I’ve been participating in a discussion on Quora that made me realize how prone to coasting I am. And have been, my whole life. It doesn’t seem like it on a superficial level, but that’s because things like school come easily for me. But trust me, I’ve shied away from the scary challenges.
Since my 30s, I’ve reclaimed some of those challenges. I used to avoid doing things I didn’t have a natural aptitude for, because I was afraid to fail. But I’ve since learned that half the fun in doing anything is trying, failing, then finally getting it right. So I’ve given things like yoga another go. Am playing around with things like sculpting clay and drawing. Have planned and executed things like small woodworking projects. Things that stretch my abilities.
There is a predictable pattern in these exercises. A moment of inspiration. Action. Fear that I’ve gotten in over my head. Certainty that I’ve gotten in over my head. The moment of connection, when I finally begin to see how the thing is done.

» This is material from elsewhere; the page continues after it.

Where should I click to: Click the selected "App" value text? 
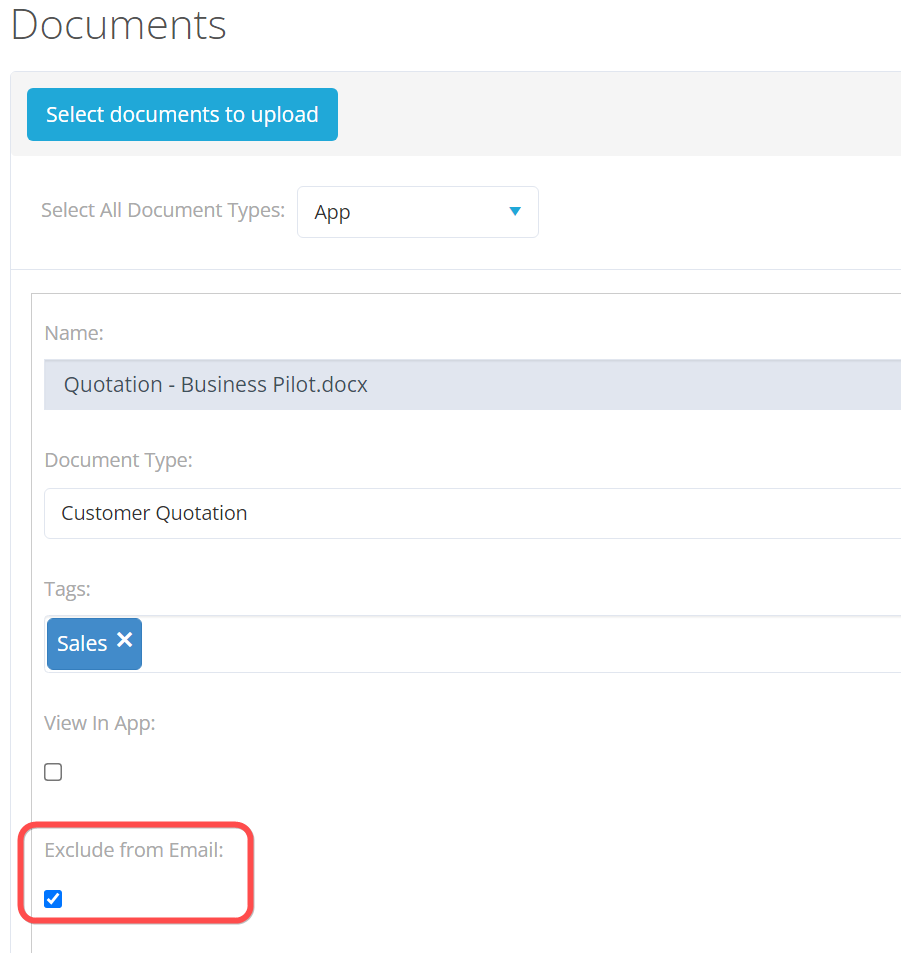tap(332, 213)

Finally, increasing levels of success. I love it – the whole cycle. It makes me feel alive. Keeps me interested and engaged in the world.

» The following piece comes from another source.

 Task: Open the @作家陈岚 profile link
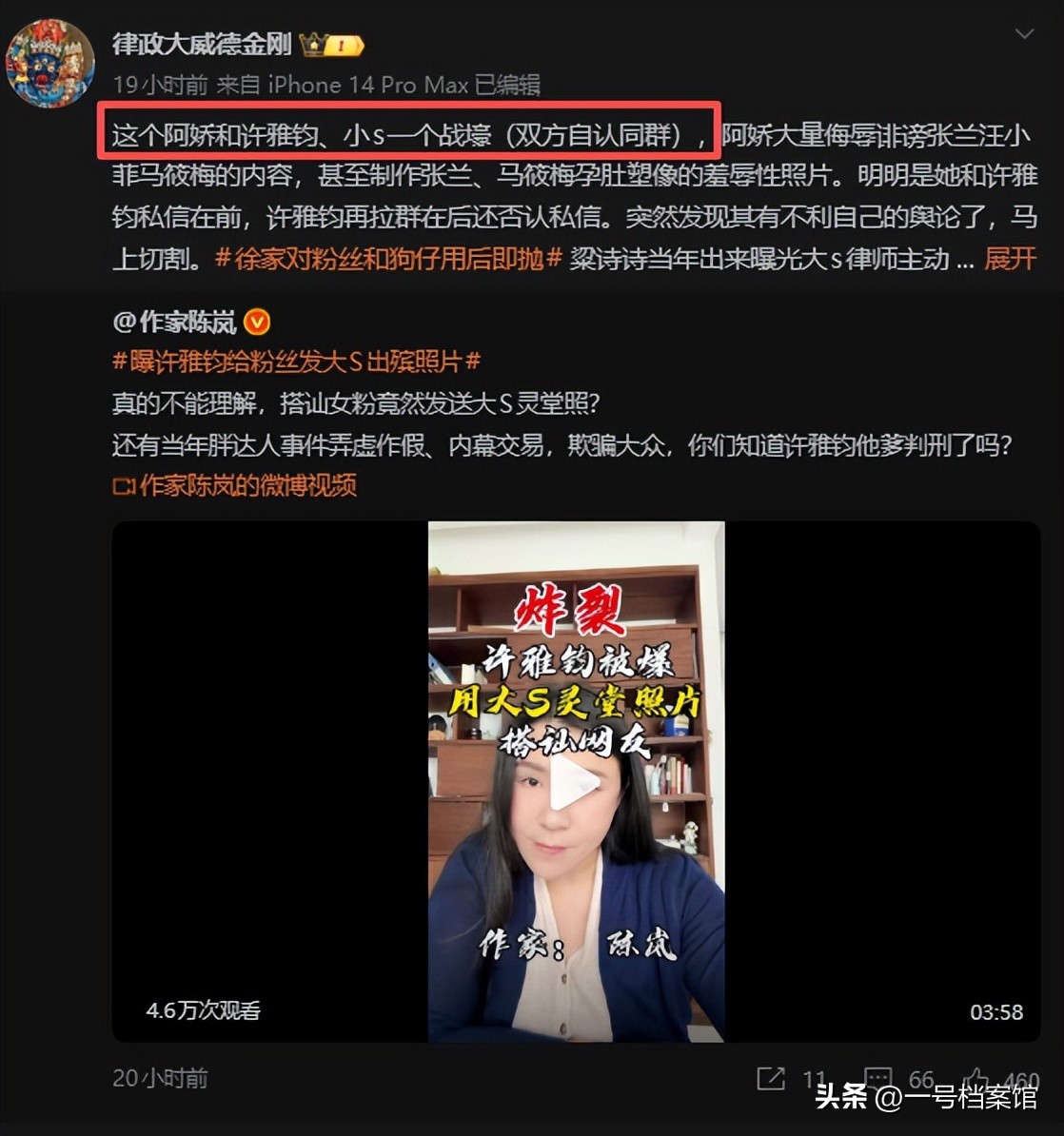pos(175,322)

But I am still shirking the big challenges. Like social interaction. I’m not good at it, have never been good at it. But now I am exceedingly rusty. And I’m finding that there are, in fact, ill effects in being so rusty. My non-familial support network is entirely on the internet, for instance. I have no idea what to do with Anya and her intense longing for friends. I’m sure she and I would enjoy the heck out of play dates with my mom friend in New York, but…you know, states. And Anya’s going to start school next year, which means I’ll have to deal with a whole new group of people.
It could be fun. It could be awful. Most of that depends on what I make of it, I know. But first I have to try.
I haven’t decided how yet, but I will try. The first step in doing a thing is deciding to do it, right?